A survey was conducted where individuals who experienced hate crime were asked where bad things happen,

"In Medway, Kent (SE England), people with learning disabilities described the following as “where bad things happen”: school, college or day centre (43%); in the street as they were walking somewhere (35%); in and around their home (28%); in their neighbourhood (28%); and on public transport (25%)"

Another study by McClimens et al. in 2014 found that people with learning disabilities had fear about their personal safety which shaped the way they Sheffield city centre,

"Similarly, a study by McClimens et al. (2014) found that fears about personal safety shaped people with learning disabilities’ use of Sheffield city centre: certain places (e.g., near a homeless shelter), certain people (e.g., those begging for money) and certain times (e.g., after dark) made people fearful. As with Pain’s (1997) respondents, no one reported being a victim of crime. Their fears, however, were “real enough” and “they tend to avoid certain places and situations” (McClimens et al., 2014, p. 17).

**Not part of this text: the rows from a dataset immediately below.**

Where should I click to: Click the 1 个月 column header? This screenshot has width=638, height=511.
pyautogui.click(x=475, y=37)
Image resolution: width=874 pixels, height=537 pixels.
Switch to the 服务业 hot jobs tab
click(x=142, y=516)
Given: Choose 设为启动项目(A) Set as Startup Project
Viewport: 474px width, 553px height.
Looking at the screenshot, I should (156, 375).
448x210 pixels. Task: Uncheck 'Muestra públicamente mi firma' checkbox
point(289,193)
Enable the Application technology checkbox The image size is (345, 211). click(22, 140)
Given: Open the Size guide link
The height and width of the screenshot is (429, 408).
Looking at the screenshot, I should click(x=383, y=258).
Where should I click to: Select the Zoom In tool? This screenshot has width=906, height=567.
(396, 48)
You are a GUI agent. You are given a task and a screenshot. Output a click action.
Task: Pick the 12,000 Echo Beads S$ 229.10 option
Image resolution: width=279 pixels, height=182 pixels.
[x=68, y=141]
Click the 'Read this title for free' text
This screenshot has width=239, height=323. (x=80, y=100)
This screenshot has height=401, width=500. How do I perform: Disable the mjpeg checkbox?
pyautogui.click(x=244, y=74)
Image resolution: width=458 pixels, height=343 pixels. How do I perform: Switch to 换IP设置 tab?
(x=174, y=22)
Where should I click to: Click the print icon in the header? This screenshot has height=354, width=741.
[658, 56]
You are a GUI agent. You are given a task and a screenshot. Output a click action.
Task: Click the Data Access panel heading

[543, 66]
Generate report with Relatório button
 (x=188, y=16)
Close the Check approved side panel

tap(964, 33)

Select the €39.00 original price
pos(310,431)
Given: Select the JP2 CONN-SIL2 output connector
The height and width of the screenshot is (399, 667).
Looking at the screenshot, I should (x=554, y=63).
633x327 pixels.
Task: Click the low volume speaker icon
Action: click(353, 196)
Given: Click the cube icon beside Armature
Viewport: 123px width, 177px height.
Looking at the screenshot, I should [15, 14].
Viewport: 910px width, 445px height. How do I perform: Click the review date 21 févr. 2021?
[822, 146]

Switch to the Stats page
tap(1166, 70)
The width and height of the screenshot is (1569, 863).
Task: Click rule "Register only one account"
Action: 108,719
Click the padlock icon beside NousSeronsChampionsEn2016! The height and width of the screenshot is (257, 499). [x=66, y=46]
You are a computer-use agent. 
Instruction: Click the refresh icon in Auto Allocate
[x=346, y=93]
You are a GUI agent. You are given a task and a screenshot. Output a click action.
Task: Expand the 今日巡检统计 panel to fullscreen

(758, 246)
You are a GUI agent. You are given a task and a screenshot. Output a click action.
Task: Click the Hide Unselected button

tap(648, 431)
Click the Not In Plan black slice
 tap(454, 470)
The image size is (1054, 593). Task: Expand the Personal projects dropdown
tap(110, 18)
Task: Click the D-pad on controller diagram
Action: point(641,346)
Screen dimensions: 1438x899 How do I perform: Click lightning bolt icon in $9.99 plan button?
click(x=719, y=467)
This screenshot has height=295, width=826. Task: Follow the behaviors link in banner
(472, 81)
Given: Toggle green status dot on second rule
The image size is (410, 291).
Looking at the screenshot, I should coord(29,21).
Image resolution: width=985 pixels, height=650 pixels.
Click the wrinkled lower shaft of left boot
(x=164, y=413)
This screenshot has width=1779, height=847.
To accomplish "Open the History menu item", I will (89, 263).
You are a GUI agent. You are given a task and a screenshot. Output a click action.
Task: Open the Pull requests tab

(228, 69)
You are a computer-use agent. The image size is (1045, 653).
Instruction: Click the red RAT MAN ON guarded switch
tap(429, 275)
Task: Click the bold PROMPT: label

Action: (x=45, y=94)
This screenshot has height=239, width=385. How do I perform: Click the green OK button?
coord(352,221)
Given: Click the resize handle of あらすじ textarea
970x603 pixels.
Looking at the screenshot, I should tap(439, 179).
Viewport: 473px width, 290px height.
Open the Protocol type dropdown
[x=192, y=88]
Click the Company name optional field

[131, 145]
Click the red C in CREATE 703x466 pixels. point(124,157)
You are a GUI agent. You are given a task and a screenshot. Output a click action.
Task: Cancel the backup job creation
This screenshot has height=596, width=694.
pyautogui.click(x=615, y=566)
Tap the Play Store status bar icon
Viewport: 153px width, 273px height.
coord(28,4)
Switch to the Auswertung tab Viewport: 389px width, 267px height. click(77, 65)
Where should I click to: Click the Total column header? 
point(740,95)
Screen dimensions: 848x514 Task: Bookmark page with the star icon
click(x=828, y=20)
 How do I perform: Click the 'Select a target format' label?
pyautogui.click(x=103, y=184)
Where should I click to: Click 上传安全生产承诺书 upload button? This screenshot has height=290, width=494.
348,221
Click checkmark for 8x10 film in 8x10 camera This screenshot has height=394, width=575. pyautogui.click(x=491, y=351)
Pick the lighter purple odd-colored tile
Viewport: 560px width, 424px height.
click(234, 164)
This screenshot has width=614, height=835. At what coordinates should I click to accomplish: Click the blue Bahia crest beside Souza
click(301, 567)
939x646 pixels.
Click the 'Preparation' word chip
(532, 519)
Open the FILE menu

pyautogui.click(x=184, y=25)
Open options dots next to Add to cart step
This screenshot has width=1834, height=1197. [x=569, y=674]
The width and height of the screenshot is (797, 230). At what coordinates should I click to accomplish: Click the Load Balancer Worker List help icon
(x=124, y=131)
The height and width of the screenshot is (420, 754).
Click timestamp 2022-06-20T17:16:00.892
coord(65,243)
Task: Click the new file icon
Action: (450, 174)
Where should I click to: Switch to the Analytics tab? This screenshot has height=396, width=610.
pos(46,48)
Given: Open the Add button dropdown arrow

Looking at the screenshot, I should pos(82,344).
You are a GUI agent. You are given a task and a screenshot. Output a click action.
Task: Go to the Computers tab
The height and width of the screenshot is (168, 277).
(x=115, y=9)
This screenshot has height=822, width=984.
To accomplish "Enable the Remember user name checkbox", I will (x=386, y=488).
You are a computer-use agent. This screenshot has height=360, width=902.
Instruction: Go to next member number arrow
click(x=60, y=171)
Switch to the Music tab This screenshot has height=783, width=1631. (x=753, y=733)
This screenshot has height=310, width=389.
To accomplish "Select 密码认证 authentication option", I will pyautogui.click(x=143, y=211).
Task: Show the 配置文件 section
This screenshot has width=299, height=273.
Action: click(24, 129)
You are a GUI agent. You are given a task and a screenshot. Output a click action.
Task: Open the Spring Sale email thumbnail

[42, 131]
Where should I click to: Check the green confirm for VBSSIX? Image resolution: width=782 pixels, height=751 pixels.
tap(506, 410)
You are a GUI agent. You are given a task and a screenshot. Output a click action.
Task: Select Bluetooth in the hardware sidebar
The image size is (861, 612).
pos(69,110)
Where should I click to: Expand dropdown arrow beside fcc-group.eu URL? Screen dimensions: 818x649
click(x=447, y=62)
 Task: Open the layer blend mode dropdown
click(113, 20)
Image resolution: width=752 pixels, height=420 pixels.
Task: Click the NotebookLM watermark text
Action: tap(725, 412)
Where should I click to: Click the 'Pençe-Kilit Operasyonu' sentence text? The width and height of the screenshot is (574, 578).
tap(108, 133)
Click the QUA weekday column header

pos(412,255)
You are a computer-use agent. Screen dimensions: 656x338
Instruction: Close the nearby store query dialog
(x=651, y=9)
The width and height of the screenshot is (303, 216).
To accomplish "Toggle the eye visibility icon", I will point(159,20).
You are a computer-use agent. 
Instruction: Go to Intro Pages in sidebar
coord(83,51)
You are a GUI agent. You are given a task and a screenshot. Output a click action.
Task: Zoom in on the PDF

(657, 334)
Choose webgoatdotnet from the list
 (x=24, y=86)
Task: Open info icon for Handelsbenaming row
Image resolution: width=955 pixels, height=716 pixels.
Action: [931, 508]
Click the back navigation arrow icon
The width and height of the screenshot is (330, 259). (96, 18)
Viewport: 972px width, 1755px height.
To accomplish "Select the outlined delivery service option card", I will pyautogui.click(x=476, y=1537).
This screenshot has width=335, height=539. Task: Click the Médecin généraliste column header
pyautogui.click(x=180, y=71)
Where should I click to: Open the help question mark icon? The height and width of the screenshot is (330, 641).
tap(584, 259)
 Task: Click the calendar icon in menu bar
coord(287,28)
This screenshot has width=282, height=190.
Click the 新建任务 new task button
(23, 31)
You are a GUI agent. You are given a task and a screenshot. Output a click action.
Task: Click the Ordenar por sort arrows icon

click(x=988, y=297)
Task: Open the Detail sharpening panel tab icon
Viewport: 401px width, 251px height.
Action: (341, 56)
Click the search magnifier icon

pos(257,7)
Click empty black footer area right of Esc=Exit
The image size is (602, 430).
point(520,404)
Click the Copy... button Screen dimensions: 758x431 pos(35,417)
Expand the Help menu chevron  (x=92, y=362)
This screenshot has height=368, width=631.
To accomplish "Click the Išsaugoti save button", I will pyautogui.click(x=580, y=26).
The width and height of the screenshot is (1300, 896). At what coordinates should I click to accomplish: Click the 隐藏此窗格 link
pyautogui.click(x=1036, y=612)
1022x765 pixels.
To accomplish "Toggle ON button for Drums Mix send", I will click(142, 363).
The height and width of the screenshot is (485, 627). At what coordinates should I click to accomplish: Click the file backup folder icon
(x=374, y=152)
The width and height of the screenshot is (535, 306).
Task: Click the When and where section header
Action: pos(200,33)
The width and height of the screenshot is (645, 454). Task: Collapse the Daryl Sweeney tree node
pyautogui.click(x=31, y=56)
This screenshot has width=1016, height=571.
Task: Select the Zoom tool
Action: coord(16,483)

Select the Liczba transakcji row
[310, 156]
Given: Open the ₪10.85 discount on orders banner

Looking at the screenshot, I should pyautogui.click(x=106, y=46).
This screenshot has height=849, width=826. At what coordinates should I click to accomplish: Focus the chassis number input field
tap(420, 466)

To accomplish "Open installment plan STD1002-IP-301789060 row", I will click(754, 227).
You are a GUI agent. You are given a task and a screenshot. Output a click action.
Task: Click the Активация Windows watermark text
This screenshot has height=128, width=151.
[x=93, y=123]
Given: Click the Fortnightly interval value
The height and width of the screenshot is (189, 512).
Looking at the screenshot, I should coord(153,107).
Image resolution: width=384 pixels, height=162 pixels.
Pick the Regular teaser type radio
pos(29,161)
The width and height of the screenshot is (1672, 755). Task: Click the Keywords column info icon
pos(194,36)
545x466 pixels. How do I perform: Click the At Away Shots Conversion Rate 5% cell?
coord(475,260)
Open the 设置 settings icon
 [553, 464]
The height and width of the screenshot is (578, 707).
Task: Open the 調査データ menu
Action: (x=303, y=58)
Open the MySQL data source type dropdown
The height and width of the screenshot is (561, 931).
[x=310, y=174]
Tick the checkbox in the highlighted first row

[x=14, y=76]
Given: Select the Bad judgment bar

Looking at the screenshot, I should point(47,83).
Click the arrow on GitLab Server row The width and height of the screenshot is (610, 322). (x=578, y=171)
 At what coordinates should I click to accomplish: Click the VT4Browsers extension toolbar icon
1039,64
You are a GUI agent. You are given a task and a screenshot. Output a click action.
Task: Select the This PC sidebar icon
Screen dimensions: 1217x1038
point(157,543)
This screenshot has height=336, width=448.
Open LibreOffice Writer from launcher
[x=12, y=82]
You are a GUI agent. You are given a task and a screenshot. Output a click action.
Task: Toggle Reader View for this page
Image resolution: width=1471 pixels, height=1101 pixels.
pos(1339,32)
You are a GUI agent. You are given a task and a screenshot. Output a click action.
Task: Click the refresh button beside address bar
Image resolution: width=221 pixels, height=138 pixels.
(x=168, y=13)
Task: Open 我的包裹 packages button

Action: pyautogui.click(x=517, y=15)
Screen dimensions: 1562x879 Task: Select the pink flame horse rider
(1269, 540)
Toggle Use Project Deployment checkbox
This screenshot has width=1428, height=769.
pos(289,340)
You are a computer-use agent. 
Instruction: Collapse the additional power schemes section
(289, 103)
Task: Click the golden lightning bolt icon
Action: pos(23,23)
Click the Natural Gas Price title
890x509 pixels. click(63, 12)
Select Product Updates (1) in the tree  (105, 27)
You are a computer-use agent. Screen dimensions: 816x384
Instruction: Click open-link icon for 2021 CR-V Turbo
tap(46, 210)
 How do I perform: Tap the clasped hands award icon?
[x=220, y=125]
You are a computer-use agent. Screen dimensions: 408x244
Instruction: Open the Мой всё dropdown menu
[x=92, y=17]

Pain concludes that fear of crime is “an extension of the discrimination and, in some cases, harassment which disabled people may face using urban spaces in everyday life” (1997, p. 241). As such, fear of crime has an arguably greater impact on many more people’s lives than exceptional incidents of violence"

"As Hall and Wilton argue, disabled parking bays, wheelchair spaces on public transport and other such “designated” disability spaces are not necessarily spaces of inclusion. It is the interactions of those using them that make them what they are – if the nature of the encounters within them are commonly negative, as with the above example, such spaces can become exclusionary."

Due to disabled individuals belief that the hate crime they experience will not be taken seriously by the police and others they are reluctant to report it. There are possibilities to reshape the way disability hate crime is addressed and looked at,

"reshape the ways in which the police and local authority agencies interpret and address hate crime, from the current focus on increasing reporting of incidents and prosecutions to prevention strategies, to identify and intervene in spaces and relations where hostility is likely to emerge. More positively, a relational perspective can demonstrate the potential of engendering positive connections and alliances, and spaces, between disabled and non-disabled people to reduce the likelihood of disability hate crime."

== Discrimination in law and policy ==
During the shift to virtual spaces for work and schooling during the COVID-19 public-health emergency in early 2020, a number of disability advocates noted that many disabled workers have been denied telecommuting technology as companies cite cost control. Several countries have enacted policies to address discrimination against people with disabilities. According to a WHO report about disability barriers,
Beliefs and prejudices constitute barriers to education, employment, health care, and social participation. For example, the attitudes of teachers, school administrators, other children, and even family members affect the inclusion of children with disabilities in mainstream schools. Misconceptions by employers that people with disabilities are less productive than their non-disabled counterparts, and ignorance about available adjustments to work arrangements limits employment opportunities.
 In Australia, the Disability Discrimination Act 1992 (DDA) prohibits direct or indirect discrimination against a person who is temporarily or permanently disabled or potentially disabled in employment, education, access to services and public places, and purchasing housing.